• _Compito scritto 1_: Conta quante righe dei record contengono la parola "computer" e indica soltanto quel numero.

• _Segmento di testo_:
►
SCIENZA E RICERCA

Quel legame tra l'arte ceramica, il cervello e la socialità

La diffusione della tecnologia ceramica ha influenzato profondamente l’economia e le dinamiche socioculturali durante il Neolitico. La possibilità di plasmare l’argilla per costruire strumenti, oggetti utili o decorativi ha cambiato non solo il modo in cui venivano preparati e consumati i cibi, ma ha creato anche nuove occasioni di apprendimento sociale, perché le conoscenze e le competenze relative alla lavorazione di questo materiale plastico potevano essere insegnate e quindi trasmesse da una persona all’altra.

Gli autori di uno studio pubblicato su PLOS One hanno utilizzato delle tecniche neurofisiologiche per monitorare l’attività cerebrale di un gruppo di studenti a cui è stato insegnato a lavorare l’argilla. Lo scopo era quello di capire come l’invenzione e la diffusione della tecnologia ceramica possa aver influenzato la plasticità neurale e le dinamiche di apprendimento sociale nelle comunità neolitiche.
◄
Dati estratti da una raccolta
►
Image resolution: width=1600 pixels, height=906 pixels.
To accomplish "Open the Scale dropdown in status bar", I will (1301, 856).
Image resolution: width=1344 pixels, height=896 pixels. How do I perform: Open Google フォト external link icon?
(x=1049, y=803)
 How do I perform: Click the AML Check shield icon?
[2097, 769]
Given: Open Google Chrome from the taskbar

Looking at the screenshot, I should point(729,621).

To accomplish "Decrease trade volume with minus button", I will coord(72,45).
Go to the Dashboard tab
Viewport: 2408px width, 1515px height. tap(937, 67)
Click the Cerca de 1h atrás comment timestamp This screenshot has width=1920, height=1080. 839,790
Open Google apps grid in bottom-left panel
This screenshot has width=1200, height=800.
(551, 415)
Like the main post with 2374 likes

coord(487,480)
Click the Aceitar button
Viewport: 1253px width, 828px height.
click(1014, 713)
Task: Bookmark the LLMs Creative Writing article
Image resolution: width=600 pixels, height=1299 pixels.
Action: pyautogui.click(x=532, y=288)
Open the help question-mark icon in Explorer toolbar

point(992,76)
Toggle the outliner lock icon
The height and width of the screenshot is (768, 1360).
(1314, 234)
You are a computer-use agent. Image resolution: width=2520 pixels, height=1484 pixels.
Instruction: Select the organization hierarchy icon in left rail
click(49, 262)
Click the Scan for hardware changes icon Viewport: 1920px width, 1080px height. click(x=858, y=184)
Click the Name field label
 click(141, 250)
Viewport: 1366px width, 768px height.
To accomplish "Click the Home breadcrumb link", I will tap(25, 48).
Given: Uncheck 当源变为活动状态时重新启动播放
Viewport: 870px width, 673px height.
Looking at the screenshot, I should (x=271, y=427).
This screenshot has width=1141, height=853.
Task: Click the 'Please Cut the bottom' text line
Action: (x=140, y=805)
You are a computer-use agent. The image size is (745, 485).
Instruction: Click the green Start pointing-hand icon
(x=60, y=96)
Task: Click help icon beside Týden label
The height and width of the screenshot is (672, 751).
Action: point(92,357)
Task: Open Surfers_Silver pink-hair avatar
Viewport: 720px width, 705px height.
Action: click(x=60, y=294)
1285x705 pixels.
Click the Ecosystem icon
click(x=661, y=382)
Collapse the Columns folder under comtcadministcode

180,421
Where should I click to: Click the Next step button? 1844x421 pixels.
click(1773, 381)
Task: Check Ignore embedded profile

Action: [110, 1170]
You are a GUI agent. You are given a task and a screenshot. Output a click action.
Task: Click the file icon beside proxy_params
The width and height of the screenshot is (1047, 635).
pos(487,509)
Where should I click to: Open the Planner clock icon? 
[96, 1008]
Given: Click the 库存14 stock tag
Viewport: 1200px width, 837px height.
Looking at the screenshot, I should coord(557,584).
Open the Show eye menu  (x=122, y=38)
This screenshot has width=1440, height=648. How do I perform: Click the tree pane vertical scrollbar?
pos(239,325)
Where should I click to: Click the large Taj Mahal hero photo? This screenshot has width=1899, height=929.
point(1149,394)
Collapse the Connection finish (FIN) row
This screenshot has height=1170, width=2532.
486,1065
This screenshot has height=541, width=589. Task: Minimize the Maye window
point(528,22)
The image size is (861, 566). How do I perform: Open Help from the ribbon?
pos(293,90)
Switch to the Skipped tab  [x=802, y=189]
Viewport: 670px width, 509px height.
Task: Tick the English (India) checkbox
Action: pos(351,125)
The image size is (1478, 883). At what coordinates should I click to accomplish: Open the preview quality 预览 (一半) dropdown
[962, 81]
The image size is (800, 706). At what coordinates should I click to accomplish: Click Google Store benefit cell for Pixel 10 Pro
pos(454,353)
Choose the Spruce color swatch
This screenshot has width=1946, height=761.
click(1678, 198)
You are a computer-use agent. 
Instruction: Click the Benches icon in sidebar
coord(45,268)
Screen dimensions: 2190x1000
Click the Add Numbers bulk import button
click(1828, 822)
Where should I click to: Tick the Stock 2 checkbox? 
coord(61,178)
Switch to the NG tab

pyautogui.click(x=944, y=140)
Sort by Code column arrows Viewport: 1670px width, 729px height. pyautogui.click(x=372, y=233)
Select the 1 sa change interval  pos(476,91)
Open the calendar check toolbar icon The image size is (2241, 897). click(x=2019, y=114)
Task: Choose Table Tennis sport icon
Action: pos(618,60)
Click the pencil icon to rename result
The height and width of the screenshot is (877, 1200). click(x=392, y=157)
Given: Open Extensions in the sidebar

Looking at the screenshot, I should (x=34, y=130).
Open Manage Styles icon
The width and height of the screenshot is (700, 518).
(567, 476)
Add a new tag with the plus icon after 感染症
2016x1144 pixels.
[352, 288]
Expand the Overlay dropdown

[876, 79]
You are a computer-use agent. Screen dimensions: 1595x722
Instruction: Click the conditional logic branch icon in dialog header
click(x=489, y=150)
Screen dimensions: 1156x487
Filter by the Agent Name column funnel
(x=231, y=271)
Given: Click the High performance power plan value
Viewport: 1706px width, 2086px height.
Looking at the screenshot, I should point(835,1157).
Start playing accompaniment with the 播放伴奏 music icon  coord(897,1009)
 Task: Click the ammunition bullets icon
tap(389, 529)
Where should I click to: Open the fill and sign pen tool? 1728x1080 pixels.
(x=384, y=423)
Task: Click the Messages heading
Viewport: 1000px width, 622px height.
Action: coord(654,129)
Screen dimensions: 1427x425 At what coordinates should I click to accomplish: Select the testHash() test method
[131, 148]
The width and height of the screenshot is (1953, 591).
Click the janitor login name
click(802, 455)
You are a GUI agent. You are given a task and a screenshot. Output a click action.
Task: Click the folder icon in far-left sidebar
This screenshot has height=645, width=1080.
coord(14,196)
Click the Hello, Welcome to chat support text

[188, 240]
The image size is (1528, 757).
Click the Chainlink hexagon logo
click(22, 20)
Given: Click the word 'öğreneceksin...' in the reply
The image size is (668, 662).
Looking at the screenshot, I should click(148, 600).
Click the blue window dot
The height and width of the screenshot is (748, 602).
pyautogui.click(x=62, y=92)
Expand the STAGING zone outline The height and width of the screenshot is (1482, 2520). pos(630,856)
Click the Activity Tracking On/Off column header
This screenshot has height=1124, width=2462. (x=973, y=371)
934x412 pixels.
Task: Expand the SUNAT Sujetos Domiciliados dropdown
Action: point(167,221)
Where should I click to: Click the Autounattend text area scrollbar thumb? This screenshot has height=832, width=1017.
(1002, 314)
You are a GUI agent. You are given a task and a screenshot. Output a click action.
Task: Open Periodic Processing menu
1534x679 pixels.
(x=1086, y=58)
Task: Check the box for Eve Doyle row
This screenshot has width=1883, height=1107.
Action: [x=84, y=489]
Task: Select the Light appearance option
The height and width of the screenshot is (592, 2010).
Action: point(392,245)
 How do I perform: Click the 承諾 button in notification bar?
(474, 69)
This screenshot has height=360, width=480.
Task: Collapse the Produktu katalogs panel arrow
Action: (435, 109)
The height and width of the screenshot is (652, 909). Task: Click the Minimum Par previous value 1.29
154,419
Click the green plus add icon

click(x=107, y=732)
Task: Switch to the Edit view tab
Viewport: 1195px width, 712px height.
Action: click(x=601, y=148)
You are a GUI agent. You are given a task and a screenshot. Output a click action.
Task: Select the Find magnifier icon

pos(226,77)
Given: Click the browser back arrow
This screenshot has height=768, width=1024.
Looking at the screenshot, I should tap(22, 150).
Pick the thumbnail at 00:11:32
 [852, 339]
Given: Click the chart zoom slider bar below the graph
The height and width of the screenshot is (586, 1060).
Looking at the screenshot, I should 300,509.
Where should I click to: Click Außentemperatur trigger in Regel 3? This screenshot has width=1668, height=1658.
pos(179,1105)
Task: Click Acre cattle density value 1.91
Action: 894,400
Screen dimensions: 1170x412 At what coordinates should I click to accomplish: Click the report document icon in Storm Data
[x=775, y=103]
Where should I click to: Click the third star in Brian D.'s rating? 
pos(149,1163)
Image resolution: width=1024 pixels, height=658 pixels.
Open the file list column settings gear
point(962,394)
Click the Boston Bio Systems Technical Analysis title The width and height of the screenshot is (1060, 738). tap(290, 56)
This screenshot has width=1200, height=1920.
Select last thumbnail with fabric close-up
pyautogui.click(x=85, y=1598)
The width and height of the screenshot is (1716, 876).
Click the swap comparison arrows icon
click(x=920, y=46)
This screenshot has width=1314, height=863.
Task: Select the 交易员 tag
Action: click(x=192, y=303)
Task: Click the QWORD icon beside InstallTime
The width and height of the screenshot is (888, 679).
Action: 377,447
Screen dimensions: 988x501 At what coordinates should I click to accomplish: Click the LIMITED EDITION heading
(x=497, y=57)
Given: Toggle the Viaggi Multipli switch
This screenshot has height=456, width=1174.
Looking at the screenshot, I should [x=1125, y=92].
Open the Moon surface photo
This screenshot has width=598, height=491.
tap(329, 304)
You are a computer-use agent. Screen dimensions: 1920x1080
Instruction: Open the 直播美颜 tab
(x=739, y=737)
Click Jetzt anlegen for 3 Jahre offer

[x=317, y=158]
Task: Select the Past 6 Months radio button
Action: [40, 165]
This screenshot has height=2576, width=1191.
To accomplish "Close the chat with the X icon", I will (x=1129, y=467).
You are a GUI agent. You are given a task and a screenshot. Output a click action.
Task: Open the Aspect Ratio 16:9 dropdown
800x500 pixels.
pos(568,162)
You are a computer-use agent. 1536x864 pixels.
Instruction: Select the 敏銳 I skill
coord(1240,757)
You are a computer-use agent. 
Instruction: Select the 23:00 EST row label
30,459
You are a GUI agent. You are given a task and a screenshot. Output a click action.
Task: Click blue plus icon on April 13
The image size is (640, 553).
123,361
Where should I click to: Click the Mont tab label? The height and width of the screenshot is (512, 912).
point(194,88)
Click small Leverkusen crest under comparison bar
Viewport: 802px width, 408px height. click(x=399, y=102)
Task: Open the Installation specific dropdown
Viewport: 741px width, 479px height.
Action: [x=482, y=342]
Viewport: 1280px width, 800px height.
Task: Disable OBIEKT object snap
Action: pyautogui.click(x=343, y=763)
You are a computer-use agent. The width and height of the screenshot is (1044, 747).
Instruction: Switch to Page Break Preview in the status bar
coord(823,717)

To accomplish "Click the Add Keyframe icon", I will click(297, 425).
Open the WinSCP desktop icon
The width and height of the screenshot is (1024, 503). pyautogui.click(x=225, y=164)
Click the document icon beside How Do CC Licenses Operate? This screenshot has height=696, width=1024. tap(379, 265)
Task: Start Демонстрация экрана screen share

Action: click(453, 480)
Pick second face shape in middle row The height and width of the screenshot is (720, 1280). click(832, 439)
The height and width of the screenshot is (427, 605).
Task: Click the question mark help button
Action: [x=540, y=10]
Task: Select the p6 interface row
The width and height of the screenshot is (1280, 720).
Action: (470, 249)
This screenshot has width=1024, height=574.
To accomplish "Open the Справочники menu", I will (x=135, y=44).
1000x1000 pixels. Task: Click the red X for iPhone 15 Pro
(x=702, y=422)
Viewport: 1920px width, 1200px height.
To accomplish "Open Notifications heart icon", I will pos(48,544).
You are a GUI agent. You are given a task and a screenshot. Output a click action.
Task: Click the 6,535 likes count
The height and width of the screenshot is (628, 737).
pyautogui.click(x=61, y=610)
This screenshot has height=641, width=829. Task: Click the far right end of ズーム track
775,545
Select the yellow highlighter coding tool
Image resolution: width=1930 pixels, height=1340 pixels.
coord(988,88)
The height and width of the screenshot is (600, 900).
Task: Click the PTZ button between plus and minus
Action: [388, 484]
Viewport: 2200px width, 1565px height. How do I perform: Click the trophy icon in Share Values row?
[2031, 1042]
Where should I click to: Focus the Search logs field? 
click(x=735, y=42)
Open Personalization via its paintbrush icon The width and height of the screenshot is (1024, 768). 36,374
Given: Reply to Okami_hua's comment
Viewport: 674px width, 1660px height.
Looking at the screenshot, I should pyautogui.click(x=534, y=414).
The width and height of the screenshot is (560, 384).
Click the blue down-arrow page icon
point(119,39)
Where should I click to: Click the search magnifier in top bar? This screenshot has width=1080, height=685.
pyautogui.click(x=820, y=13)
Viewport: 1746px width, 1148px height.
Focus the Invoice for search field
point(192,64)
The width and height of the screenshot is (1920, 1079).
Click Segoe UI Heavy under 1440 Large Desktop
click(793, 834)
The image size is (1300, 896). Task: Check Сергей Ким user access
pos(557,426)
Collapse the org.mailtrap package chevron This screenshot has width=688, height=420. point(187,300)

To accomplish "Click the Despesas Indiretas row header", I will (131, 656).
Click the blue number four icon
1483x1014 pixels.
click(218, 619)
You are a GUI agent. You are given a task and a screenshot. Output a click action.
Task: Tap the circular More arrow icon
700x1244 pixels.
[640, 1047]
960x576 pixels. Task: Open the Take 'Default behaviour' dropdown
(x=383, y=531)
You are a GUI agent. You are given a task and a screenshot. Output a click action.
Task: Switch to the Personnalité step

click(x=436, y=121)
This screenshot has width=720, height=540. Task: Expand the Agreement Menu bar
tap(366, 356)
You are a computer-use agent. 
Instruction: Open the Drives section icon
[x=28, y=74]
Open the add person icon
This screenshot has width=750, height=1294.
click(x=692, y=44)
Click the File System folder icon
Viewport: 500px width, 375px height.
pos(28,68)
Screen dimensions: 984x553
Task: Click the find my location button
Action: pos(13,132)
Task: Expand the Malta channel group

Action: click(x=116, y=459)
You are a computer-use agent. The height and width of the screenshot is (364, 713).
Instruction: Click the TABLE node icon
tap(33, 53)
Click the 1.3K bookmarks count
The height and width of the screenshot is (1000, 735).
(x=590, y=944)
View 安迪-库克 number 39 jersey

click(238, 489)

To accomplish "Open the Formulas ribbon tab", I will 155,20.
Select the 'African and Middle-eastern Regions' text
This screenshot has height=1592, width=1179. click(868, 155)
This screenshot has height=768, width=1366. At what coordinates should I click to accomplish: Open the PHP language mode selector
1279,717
◄
• _Compito scritto 2_: Prosegui il testo sulla ceramica neolitica e l'apprendimento sociale dopo l'ultima frase riportata.

• _Risultato finale 1_: 10

• _Risultato finale 2_:
La ricerca ha coinvolto i dipartimenti di Neuroscienze, Psicologia generale e dei Beni culturali dell’università di Padova. La prima autrice è Vanessa Forte, archeologa preistorica dell’università La Sapienza di Roma e post-doc all’università di Padova nel periodo in cui è stato condotto lo studio. Il professor Antonino Vallesi, docente di neuroscienze cognitive, ha coordinato il lavoro.

“La relazione tra gli umani e l’argilla ha origini molto antiche, ma la ceramica viene generalmente considerata una delle più importanti innovazioni tecnologiche del Neolitico, un’epoca di grande trasformazione economica, sociale e culturale”, racconta Forte. “In questo periodo avvenne infatti un graduale passaggio dalle economie di caccia e raccolta a quelle di produzione, basate su stili di vita più stabili e forme sempre più strutturate di società. Allora la diffusione della tecnologia ceramica – avvenuta probabilmente in modo graduale e non sempre lineare – ha giocato un ruolo chiave dal punto di vista sia economico che sociale.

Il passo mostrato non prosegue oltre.